One of the largest trucking companies in the U.S. is facing new financial strains that could jeopardize health insurance coverage for thousands of its workers in the midst of a pandemic.
YRC Worldwide Inc., which slashed expenses and struck a deal with lenders to improve liquidity during the crisis, skipped March payments to funds that provide medical and other benefits to its unionized workers. The company has asked to defer millions of dollars in payments for March, April and May, and interim agreements with some funds to cover employees now are set to end next month.
A spokesman for Overland Park, Kan.-based YRC said the company is working with the funds and the International Brotherhood of Teamsters union, which represents more than three-quarters of YRC’s workforce, to ensure employees “have uninterrupted access to healthcare benefits.”
“The Company has asked the funds to basically keep providing health care to our members, while it gets its cash flow sorted out in the short term,” Ernie Soehl, the Teamsters national freight director, said in a May 29 memo to members, adding: “We have made it clear that we simply cannot have our members working without health care coverage.”
YRC is the fifth-largest U.S. trucking company and the fourth-largest less-than-truckload shipping, or LTL, provider by 2019 revenue, according to transportation research provider SJ Consulting Group Inc.
The financial pressures on the company have grown as YRC and its competitors in the LTL sector, in which carriers combine freight shipments for customers on trucks that connect distribution centers, retail stores and factories, have coped with falling freight demand amid coronavirus-driven lockdowns.
YRC is one of the few remaining big unionized trucking companies, which tend to face higher pension and benefit costs than their nonunion competitors. Over the years, the company has struggled under heavy debts and pension liabilities, but it has also won repeated concessions from lenders and employees to help shore up its finances.
It reported a $104 million net loss in a weakening freight market in 2019, but swung to a $4.3 million net profit for the first quarter of 2020 following a $49.1 million loss in the same quarter in the previous year.
The carrier has been a major service provider to large shippers such as Walmart Inc., said Mike Regan, chief of relationship development with logistics and freight management consulting firm TranzAct Technologies Inc. If YRC collapsed, he said, “shippers could see their LTL rates go up significantly.”
But, Mr. Regan said, YRC has “a complete alignment with parties that have a vested interest in having them succeed—the unions and the banks,” adding, “Everyone recognizes that YRC alive is much better than YRC dead.”
Ron Guzzi, Home Depot Inc.’s senior manager of transportation carrier relations and sourcing, said at a Wolfe Research virtual conference last month that the retailer is monitoring the carrier’s status and isn’t scaling back its business with YRC, according to a transcript published by Washington publication CQ Roll Call. The company is making contingency plans in case of a “worst-case scenario,” Mr. Guzzi said, according to the transcript. “But we’ve been there with YRC from the get-go and our intention is to stick with them as they go through any challenging times.”
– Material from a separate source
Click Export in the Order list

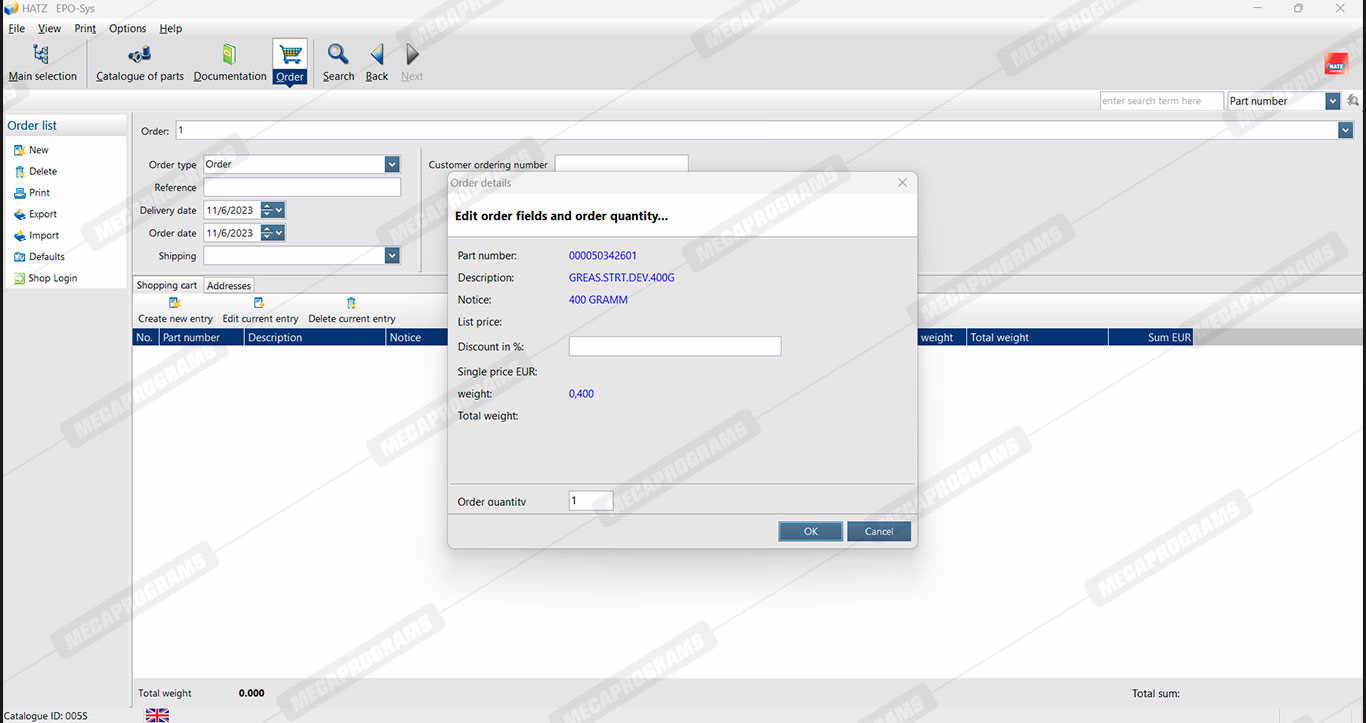(42, 214)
A Home Depot spokeswoman declined to comment.
This time around, YRC’s white knight could be the federal government. The company is seeking an unspecified amount of relief under the Cares Act, which Congress enacted in March to help companies withstand the financial fallout from the coronavirus pandemic.
In April, the company told a large multiemployer health-care fund that the missed contributions would be paid once YRC received that loan, according to a quarterly report issued last month by a court-appointed independent special counsel overseeing that fund and a related pension fund.
YRC declined to comment on the status of its Cares Act request.